IS PRINCETON GRADUATE AND PAST CANDIDATE FOR PRESIDENT

NO WRITER ATTRIBUTED

Norman Thomas, executive director of the League for Industrial Democracy, and former Socialist candidate for president in 1928, will address the Liberal Club at the second meeting of the season, on "Roots of War in Economic Injustice," in the Lowell House common Room, Tuesday afternoon at 1.30 o'clock.

Mr. Thomas, who is an alumnus of Princeton, has been in recent years a Socialist candidate for United States senator, mayor of New York City, and just this fall ran for borough president of Manhattan.

At a meeting Tuesday, which is to be preceded by a luncheon for members.
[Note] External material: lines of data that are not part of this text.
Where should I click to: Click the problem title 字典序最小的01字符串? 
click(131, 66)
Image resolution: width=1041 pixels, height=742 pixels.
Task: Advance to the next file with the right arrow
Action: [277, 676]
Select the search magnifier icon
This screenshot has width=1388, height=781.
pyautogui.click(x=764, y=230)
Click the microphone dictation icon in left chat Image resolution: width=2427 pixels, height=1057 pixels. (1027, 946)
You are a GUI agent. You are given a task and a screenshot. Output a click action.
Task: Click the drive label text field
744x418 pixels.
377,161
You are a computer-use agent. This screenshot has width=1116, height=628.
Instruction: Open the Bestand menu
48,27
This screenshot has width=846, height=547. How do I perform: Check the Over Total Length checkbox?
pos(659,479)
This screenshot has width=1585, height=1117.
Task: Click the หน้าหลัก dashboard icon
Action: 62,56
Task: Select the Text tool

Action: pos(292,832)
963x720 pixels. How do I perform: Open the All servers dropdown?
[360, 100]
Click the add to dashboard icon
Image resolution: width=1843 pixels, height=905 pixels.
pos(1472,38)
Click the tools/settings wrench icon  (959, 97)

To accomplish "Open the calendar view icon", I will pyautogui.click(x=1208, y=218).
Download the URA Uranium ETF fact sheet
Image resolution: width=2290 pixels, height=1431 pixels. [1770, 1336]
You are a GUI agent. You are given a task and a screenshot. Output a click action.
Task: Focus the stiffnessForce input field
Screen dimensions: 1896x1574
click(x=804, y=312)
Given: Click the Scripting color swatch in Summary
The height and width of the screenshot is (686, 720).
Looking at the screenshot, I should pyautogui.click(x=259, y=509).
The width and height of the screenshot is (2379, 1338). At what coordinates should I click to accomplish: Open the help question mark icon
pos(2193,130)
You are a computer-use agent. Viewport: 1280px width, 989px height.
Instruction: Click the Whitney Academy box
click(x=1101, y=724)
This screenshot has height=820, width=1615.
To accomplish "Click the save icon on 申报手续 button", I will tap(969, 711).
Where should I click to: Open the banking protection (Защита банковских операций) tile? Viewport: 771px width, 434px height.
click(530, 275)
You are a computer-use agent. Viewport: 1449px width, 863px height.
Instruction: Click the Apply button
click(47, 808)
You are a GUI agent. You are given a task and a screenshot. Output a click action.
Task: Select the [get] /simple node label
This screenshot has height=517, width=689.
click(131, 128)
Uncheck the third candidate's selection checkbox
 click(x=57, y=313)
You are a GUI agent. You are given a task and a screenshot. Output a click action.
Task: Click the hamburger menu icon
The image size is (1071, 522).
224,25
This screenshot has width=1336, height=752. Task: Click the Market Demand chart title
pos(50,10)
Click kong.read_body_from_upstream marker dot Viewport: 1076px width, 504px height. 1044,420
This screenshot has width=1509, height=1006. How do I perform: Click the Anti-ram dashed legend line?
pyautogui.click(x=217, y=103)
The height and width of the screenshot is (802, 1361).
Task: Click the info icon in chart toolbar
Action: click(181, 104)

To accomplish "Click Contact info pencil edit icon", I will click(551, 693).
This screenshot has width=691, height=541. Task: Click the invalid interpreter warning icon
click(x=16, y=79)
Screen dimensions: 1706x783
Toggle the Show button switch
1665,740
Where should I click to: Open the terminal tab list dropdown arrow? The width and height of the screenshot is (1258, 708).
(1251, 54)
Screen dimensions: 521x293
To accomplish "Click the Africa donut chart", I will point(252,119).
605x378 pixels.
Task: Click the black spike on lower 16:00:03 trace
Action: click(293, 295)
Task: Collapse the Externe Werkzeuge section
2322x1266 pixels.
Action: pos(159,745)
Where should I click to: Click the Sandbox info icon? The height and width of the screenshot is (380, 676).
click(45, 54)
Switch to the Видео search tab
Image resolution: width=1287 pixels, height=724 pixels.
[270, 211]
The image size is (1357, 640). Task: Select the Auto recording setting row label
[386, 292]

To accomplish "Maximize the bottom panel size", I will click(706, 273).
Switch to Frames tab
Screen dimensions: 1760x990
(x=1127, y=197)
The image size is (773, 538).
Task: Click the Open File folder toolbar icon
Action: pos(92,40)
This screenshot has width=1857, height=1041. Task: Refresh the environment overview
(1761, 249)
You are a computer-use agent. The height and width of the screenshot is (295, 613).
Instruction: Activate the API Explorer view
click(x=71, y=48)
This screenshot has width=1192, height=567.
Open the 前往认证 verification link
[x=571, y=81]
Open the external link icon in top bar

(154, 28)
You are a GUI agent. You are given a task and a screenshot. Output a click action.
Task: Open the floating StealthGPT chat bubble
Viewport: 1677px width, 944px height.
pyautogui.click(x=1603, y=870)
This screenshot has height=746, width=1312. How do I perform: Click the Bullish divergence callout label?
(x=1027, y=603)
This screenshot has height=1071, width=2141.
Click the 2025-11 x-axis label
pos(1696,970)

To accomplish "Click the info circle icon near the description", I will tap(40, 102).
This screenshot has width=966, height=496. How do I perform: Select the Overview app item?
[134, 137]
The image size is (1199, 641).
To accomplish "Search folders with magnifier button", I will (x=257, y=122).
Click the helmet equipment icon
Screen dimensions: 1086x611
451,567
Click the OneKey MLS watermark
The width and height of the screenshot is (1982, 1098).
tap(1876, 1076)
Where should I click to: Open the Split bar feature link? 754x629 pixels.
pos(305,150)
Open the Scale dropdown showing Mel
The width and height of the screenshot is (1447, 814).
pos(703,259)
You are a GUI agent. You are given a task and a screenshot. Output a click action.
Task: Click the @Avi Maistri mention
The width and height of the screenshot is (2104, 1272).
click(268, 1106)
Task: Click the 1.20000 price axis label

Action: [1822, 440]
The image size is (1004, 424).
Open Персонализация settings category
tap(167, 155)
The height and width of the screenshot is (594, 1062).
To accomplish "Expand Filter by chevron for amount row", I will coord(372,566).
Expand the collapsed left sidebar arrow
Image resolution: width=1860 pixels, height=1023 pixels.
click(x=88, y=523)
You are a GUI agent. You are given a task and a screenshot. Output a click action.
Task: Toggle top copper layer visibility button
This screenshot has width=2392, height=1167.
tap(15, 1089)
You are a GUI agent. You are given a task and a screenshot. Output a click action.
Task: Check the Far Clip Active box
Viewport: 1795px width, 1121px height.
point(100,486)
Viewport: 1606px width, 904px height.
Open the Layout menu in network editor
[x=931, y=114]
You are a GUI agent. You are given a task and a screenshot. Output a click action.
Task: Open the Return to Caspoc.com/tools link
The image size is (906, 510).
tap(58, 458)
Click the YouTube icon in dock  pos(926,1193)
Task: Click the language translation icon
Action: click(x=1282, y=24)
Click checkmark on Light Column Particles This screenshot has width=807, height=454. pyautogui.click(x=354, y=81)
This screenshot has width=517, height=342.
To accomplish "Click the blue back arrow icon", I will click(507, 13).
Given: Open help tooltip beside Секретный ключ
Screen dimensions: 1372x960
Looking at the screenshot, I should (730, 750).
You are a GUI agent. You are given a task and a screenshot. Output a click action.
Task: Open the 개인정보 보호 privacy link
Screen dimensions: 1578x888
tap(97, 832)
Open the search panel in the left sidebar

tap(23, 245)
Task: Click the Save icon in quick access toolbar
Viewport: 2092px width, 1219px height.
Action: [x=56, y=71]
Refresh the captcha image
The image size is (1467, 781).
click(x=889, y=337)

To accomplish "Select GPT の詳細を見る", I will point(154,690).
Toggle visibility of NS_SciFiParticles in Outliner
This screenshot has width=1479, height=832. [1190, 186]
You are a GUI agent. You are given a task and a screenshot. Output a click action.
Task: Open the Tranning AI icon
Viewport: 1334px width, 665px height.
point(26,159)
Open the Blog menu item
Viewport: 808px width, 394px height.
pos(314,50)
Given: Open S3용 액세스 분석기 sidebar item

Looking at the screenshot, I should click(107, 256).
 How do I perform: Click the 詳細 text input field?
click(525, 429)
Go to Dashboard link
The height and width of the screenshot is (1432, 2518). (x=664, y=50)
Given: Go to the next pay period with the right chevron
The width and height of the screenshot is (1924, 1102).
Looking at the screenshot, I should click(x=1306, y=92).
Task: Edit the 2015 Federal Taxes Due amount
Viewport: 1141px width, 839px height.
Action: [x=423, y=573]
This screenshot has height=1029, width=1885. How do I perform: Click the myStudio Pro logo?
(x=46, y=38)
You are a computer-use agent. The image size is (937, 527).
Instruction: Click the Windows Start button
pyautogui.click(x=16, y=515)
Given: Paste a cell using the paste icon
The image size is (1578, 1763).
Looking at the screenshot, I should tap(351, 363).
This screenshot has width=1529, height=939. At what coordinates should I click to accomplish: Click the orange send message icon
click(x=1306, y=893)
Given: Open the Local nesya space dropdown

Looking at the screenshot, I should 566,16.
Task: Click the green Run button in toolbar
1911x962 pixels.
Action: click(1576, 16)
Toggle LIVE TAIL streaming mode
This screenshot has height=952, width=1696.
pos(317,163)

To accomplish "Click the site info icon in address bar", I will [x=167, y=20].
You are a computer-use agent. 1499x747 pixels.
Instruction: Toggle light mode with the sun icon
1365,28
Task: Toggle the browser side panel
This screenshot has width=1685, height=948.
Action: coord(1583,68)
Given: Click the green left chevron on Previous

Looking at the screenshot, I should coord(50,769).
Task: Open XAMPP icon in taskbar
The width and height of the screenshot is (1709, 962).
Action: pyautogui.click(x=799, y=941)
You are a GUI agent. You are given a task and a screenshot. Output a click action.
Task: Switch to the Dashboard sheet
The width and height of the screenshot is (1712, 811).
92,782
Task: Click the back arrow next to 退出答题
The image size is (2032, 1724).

Mr. Thomas will make clear the relation between capitalism, imperialism, and war, as the Socialists feel that there is a very strong tendency towards war, due to capitalism. Such a trend may possibly be curbed, but probably cannot be eliminated as long as capitalism remains in practice in a large number of countries throughout the world.

As a graduate of the Union Theological Seminary, Mr. Thomas later became a minister of the Brick Presbyterian Church in New York, but resigned during the war to serve successively as secretary of the Fellowship of Reconciliation, editor of The World Tomorrow, and associate editor of The Nation.

In 1917, when the Socialist party took a stand against war, and consequently brought down upon its head the powers of governmental prosecution, Mr. Thomas joined the party, and stood by the principles of the working class at a time when it was considered dangerous to do so.